Dandolo devint très pâle.

« Et le grand chef, acheva Sandrigo, c’est Roland Candiano.

– Fatalité ! » murmura le Grand Inquisiteur.

Ainsi, Roland Candiano ne s’était pas à tout jamais éloigné de Venise, comme il l’avait espéré depuis la nuit où il avait poignardé et jeté à la mer l’agent secret qui venait lui dénoncer la retraite du fugitif ! Ainsi, ce meurtre était inutile.

« Tu viens de rendre à la république et à moi-même un grave service, lui dit Dandolo. Il te reste à exposer la récompense à laquelle tu prétends, puisque tu ne veux pas d’or !

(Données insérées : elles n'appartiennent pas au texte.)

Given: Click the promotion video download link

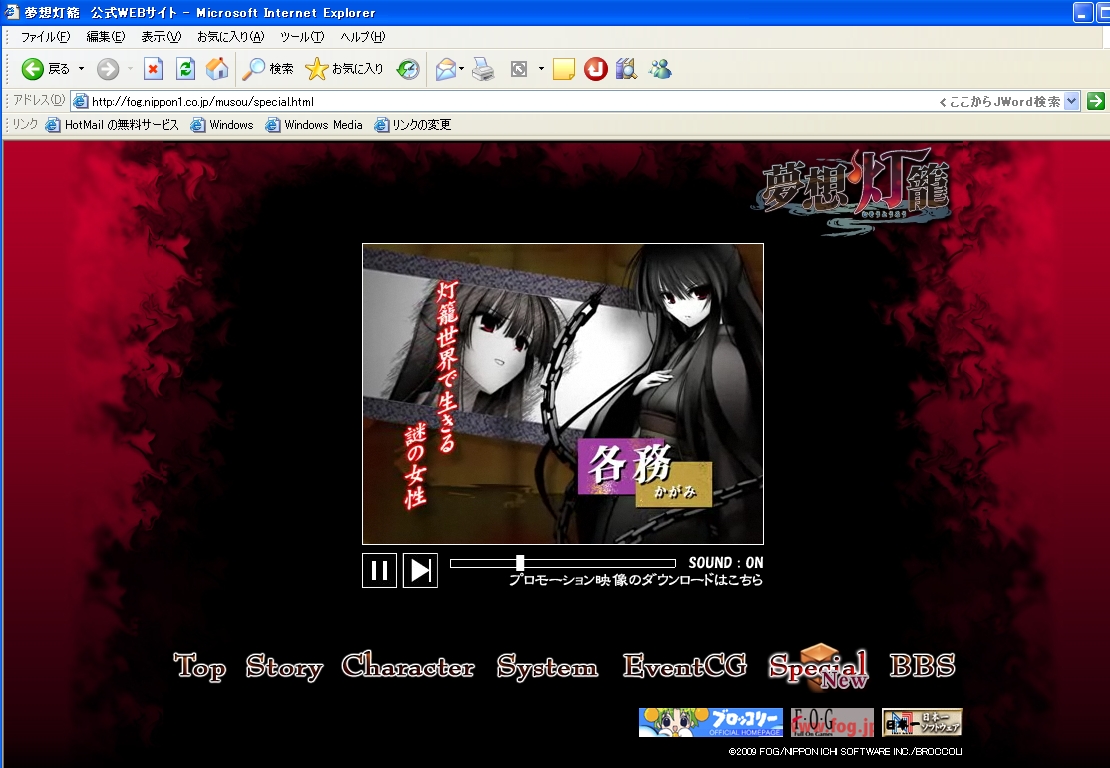Looking at the screenshot, I should (635, 580).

– Monseigneur, dit Sandrigo, vous allez sans doute envoyer quelques compagnies pour vous emparer de Roland Candiano et de Scalabrino ?

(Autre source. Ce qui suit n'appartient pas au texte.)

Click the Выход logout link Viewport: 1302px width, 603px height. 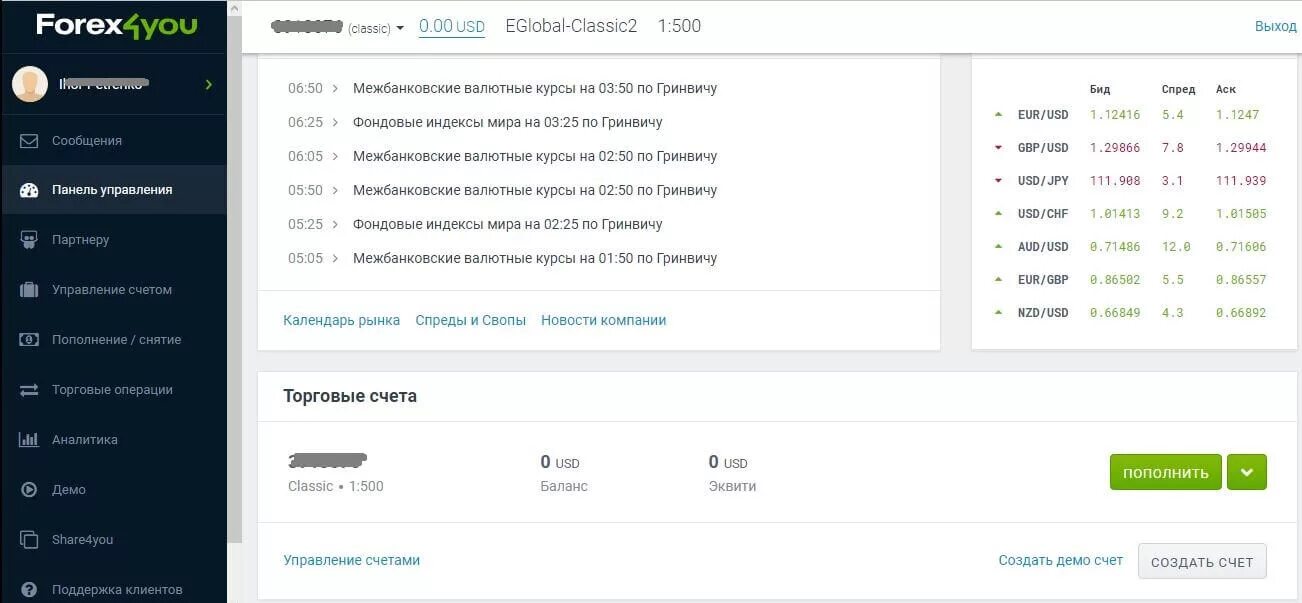click(x=1275, y=26)
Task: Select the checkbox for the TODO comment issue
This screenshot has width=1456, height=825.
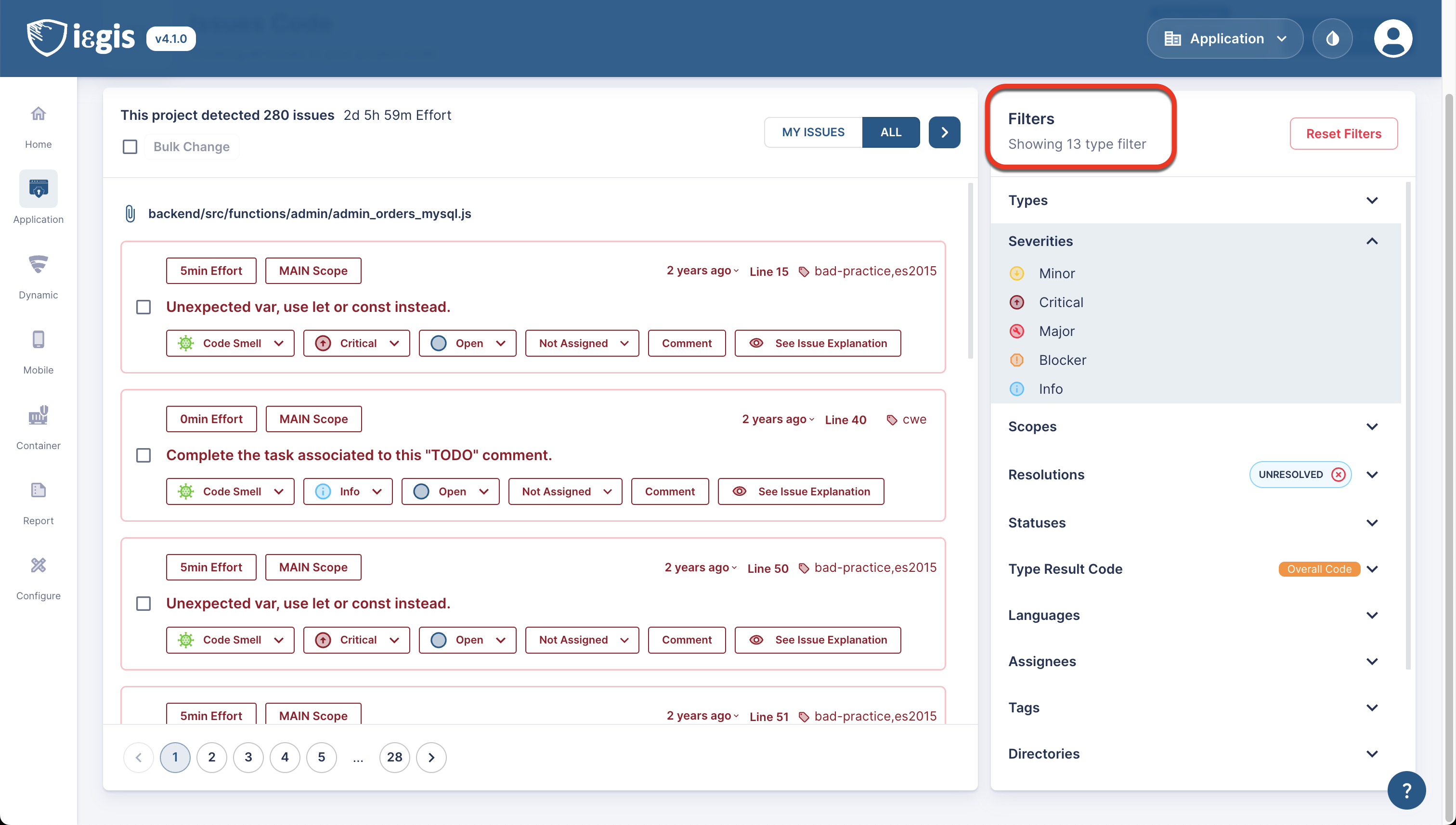Action: [143, 455]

– Sans doute, dit vaguement Dandolo.

– Eh bien, pour Roland Candiano, c’est inutile.

– Pourquoi ?

– Parce que Roland Candiano est à Venise : il n’y a qu’à l’arrêter.

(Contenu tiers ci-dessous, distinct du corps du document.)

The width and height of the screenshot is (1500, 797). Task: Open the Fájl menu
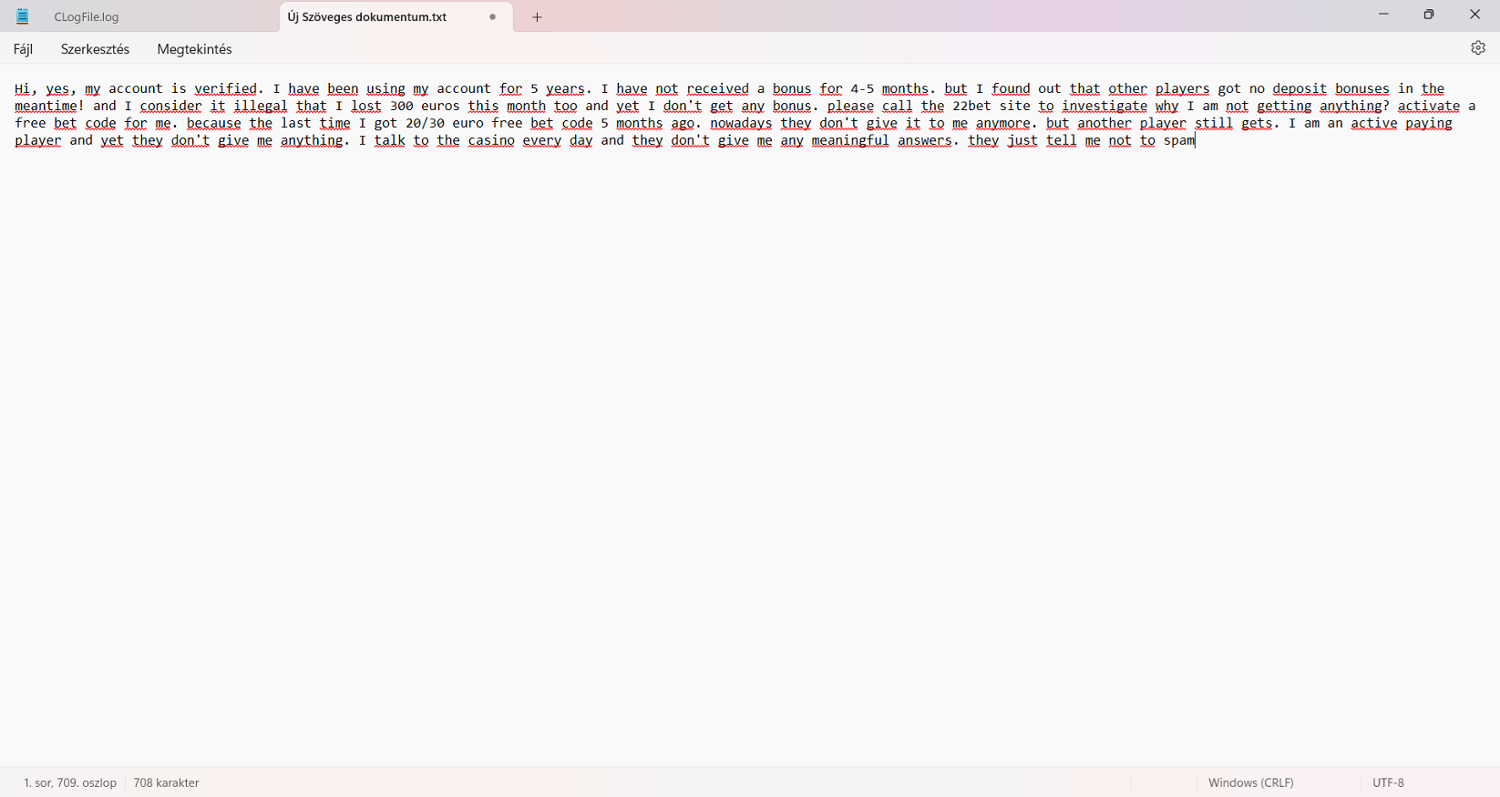pos(23,49)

– Où est-il ? demanda le Grand Inquisiteur avec désespoir.

– Cela, je l’ignore. Mais, ajouta Sandrigo avec un sourire, je connais assez les agents de votre police pour être sûr qu’avant trois jours cet homme sera dans vos mains. »

Dandolo respira. Il avait au moins quelques heures pour réfléchir et prendre une décision.

« Quant à ma récompense, reprit le bandit, vous allez voir qu’elle ne vous causera pas un grand dommage. Lorsque Roland Candiano sera retrouvé, je demande à diriger et à conduire les gens chargés de l’arrestation.

– C’est tout ?…

– C’est tout, monseigneur. Mais il reste Scalabrino.

– Que demandes-tu pour Scalabrino ? Voyons !

– Je demande à être placé près du bourreau et à lui servir d’aide, le jour où Scalabrino sera exécuté. J’ai à lui dire certaines choses qui n’auront toute leur valeur que sur un échafaud.

– Ce que tu demandes sera fait. Maintenant, où te retrouverai-je, si j’ai besoin de toi ?

– Monseigneur, vous n’aurez qu’à vous mettre à votre fenêtre qui donne sur le canal. Un homme, un barcarol sera là en permanence. Vous n’aurez qu’à appeler cet homme et lui dire mon nom. Un quart d’heure plus tard, je serai devant vous…

– C’est bien, tu peux t’en aller. »

Sandrigo fit un signe de tête, ramassa son pistolet et se retira, droit et ferme, sans regarder derrière lui.